### Exercise directions
Would you please print exactly the lines that run from the one with "1000x539 pixels." to the last line of the data, both included, without any pictures?

═══ Record extracts ═══

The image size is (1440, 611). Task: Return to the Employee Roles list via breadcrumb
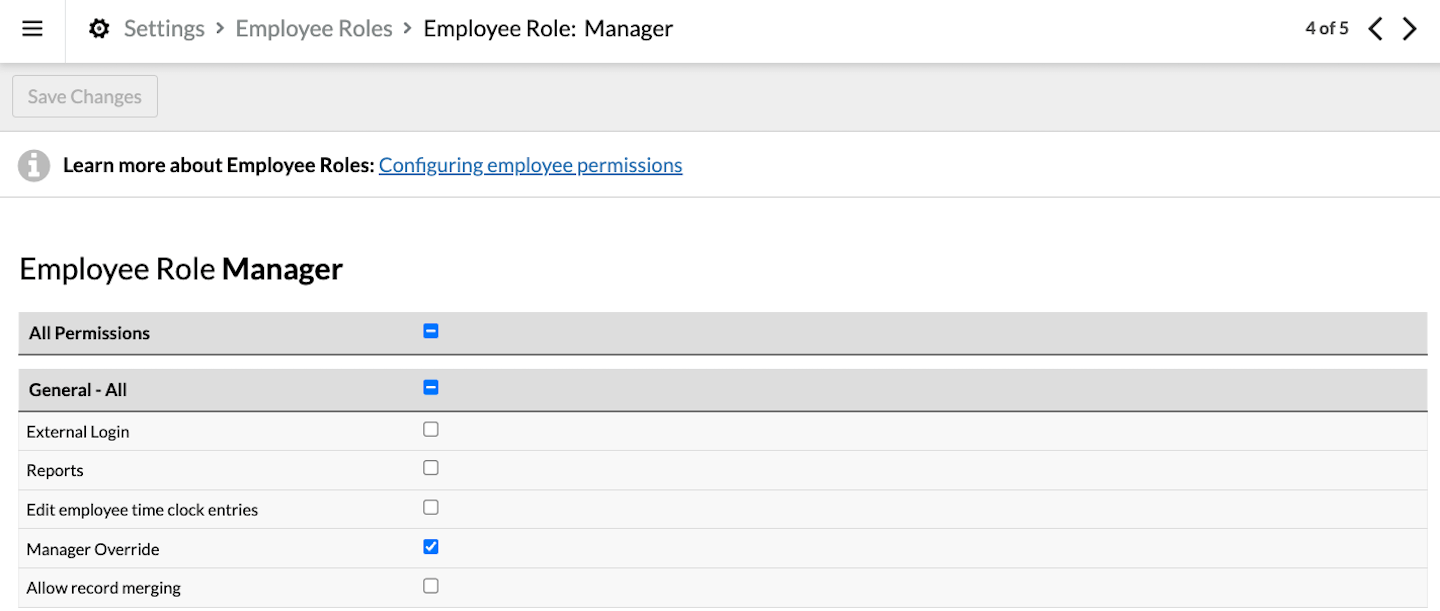pos(313,28)
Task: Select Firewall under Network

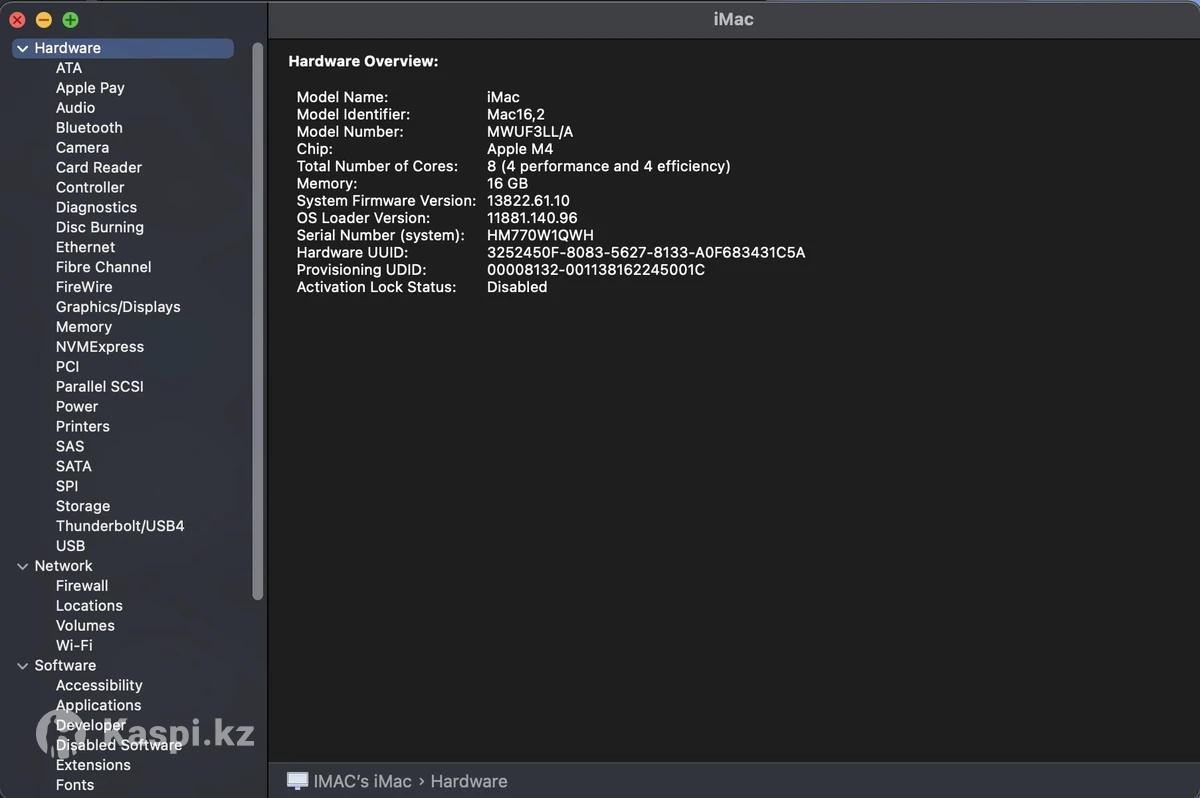Action: click(x=82, y=586)
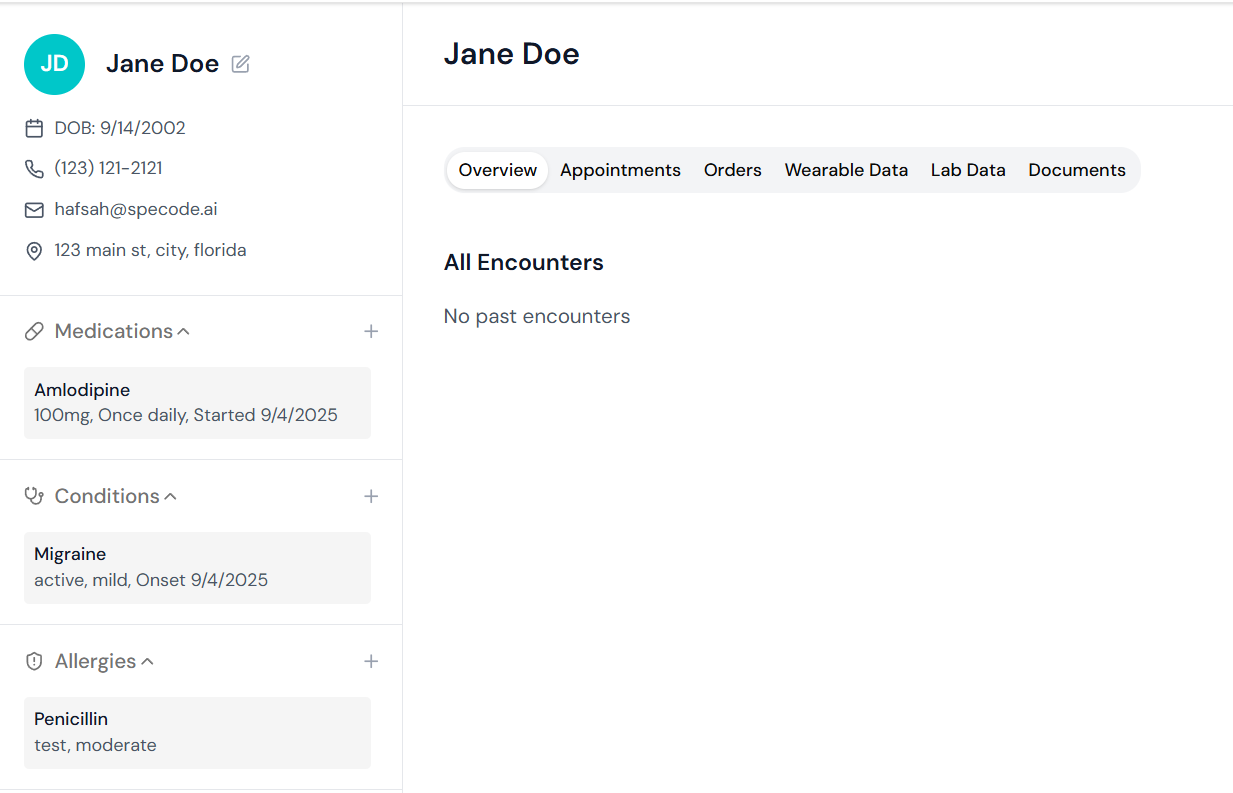Switch to the Documents tab

point(1077,170)
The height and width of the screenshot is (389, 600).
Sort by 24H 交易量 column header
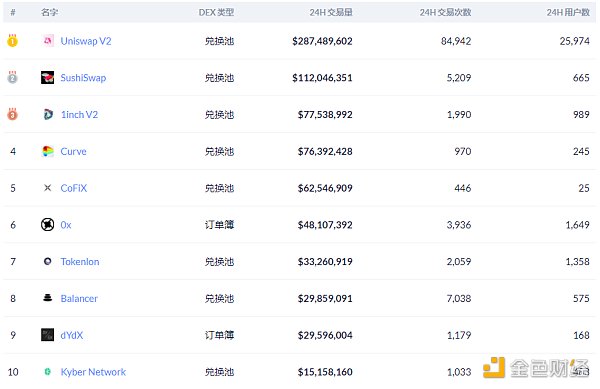click(331, 12)
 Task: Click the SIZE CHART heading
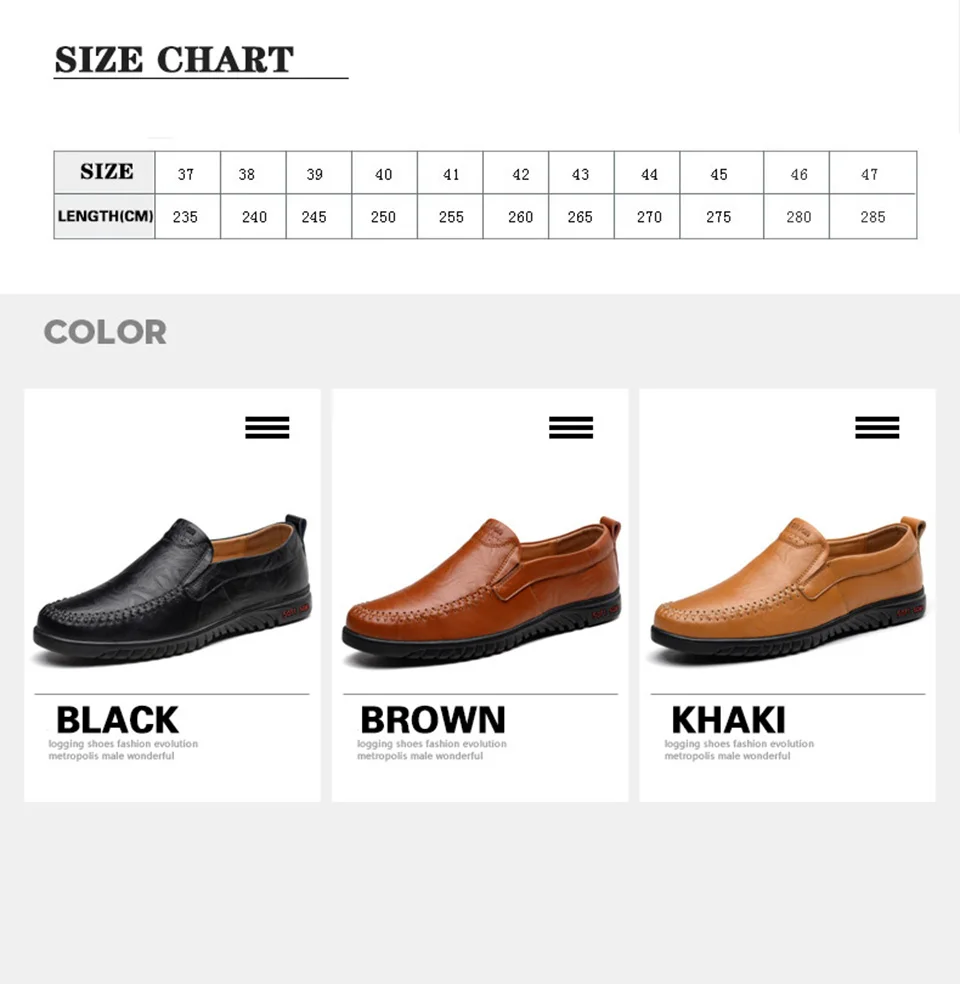(x=174, y=60)
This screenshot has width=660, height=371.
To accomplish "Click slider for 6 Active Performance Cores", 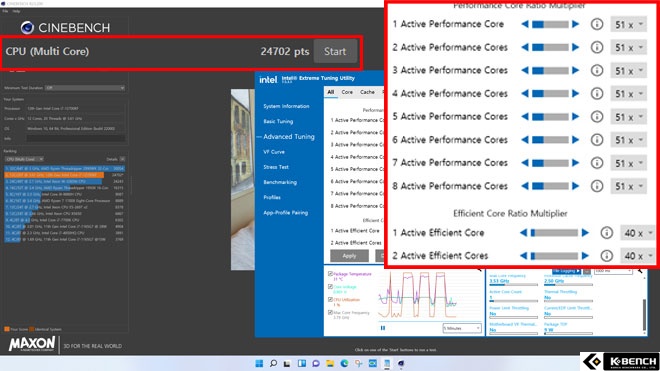I will (550, 140).
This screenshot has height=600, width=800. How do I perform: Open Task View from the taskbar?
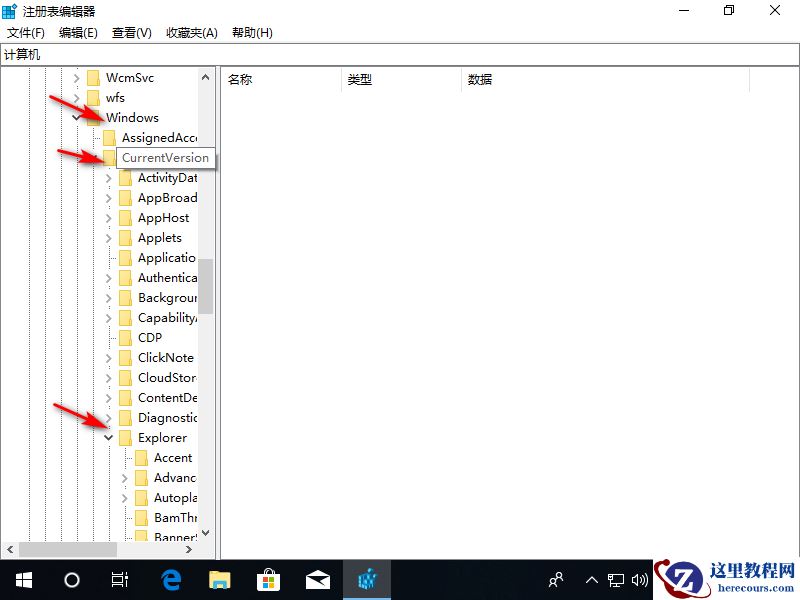[120, 579]
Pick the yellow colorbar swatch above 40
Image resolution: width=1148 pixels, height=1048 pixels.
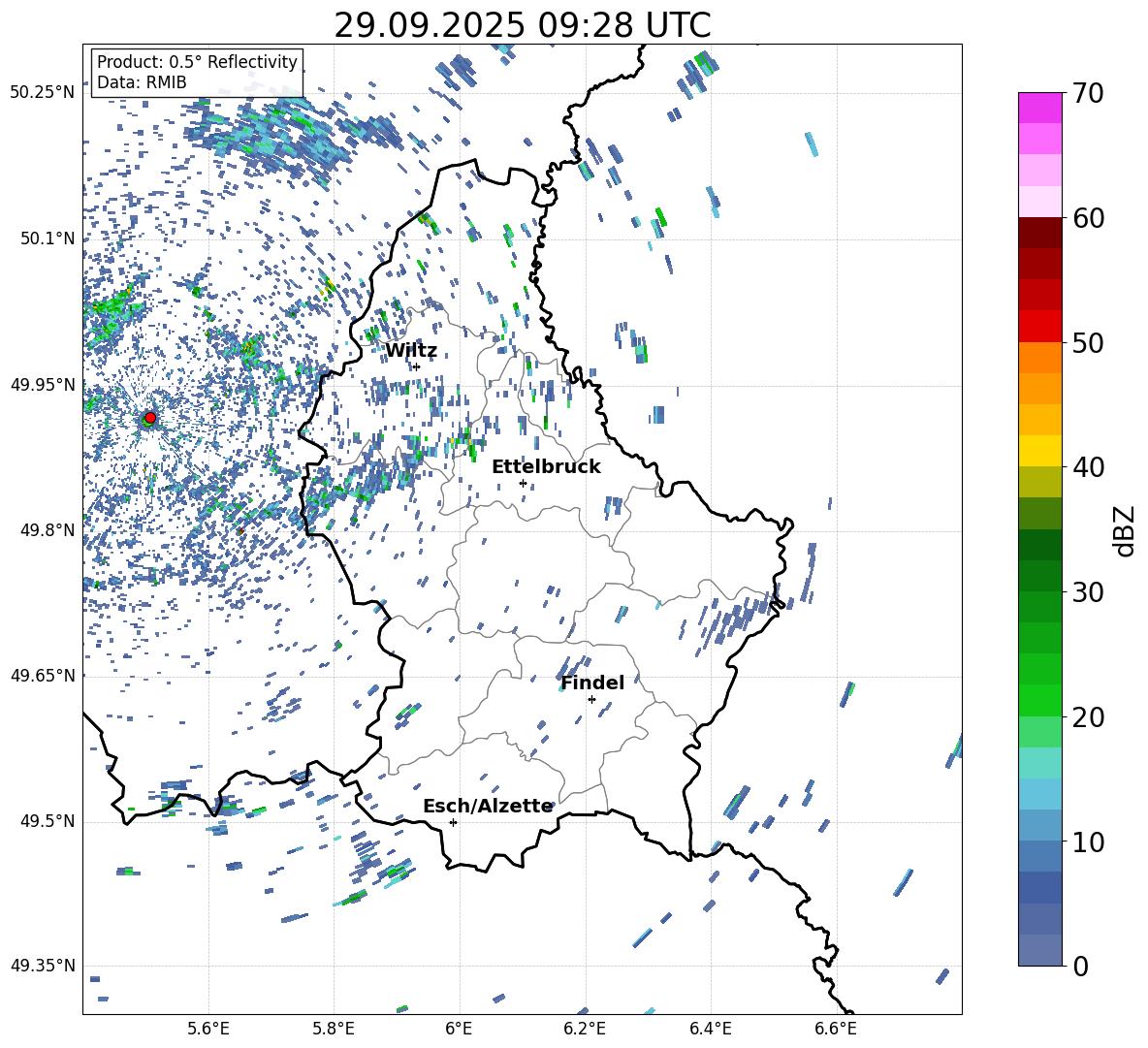pyautogui.click(x=1040, y=451)
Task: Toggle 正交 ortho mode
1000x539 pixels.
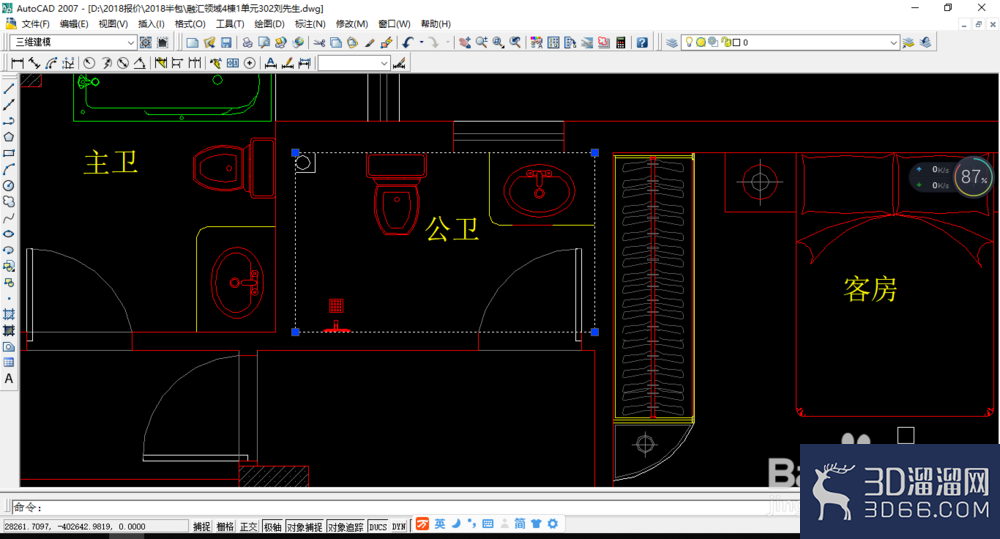Action: tap(248, 526)
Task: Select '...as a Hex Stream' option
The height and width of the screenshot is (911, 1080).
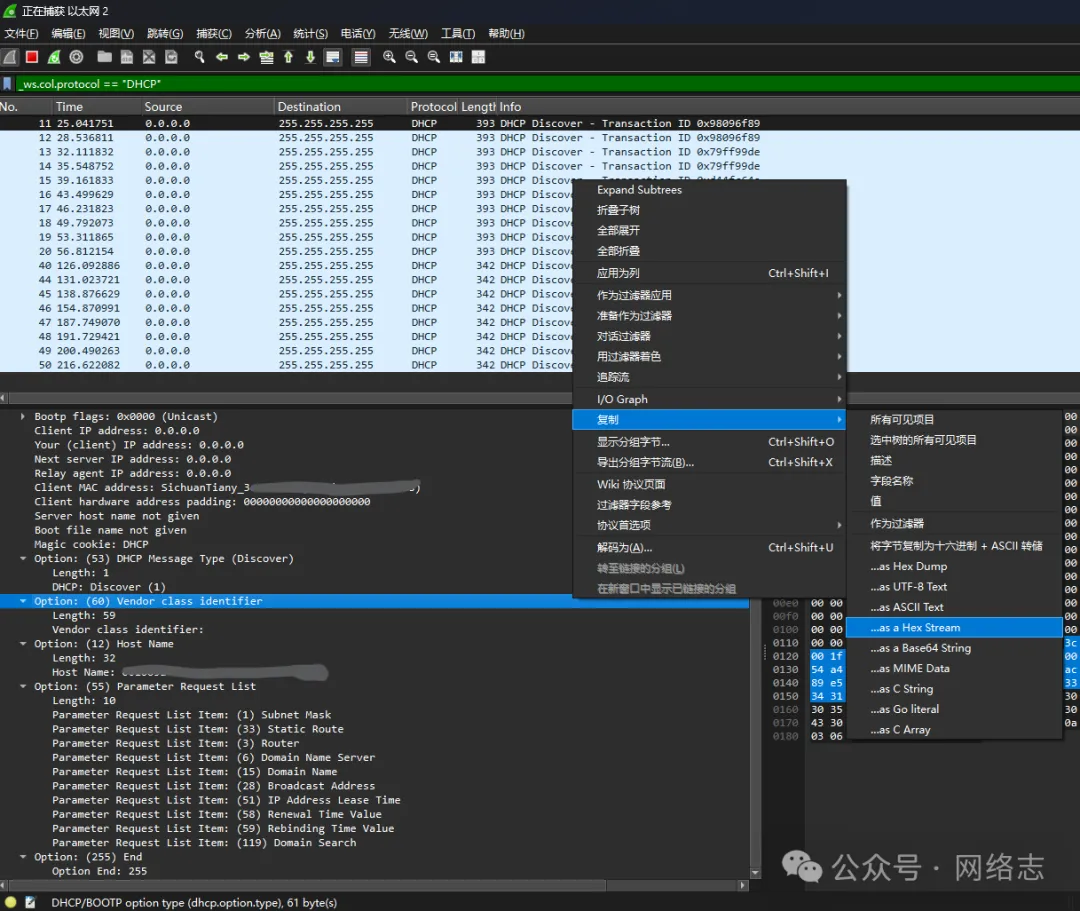Action: (916, 628)

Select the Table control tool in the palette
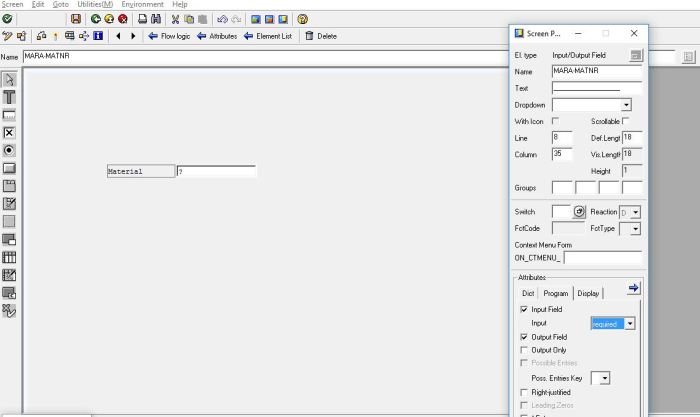(x=9, y=257)
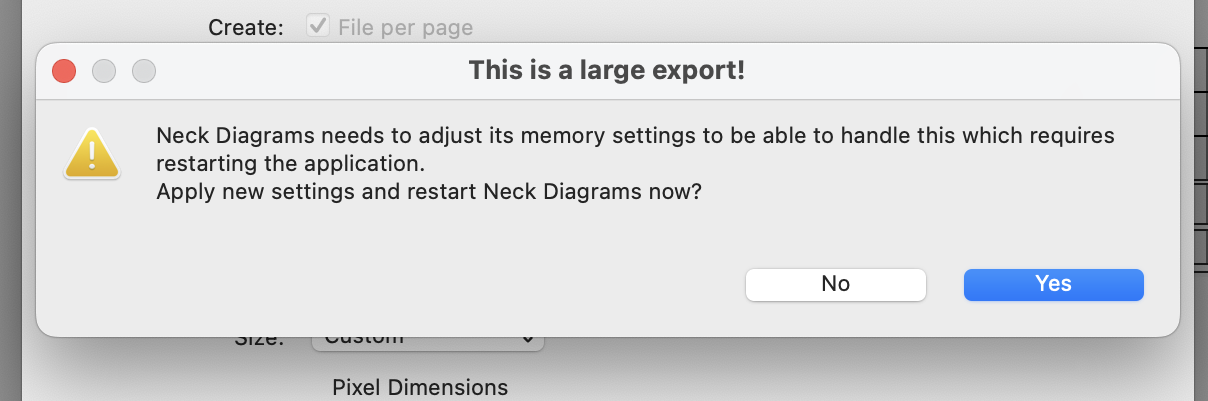This screenshot has height=401, width=1208.
Task: Decline the restart with the No button
Action: tap(835, 284)
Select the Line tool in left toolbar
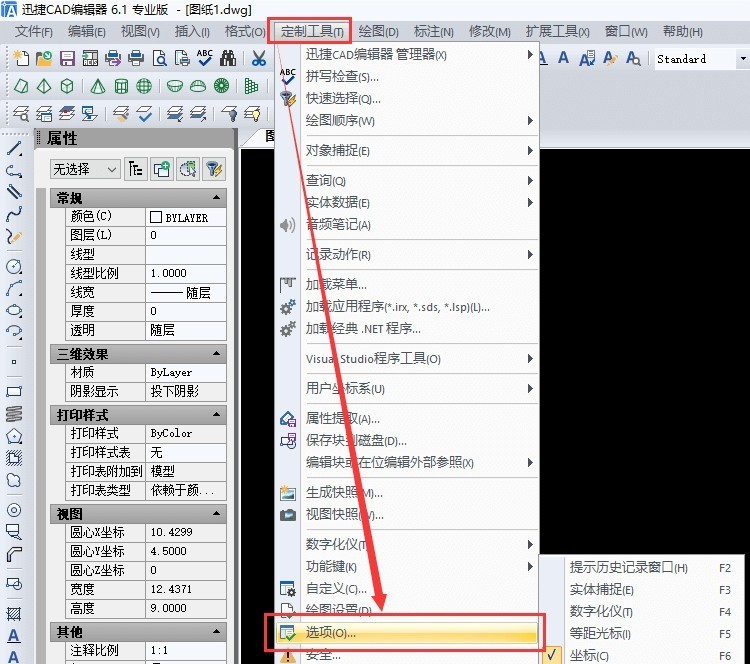Image resolution: width=750 pixels, height=664 pixels. [14, 149]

═══

### Solution to the problem
1000x539 pixels.
Action: tap(248, 526)
Task: Select '...as a Hex Stream' option
The height and width of the screenshot is (911, 1080).
Action: (916, 628)

Select the Table control tool in the palette
(x=9, y=257)
This screenshot has height=401, width=1208.
Task: Decline the restart with the No button
Action: tap(835, 284)
Select the Line tool in left toolbar
Image resolution: width=750 pixels, height=664 pixels. [14, 149]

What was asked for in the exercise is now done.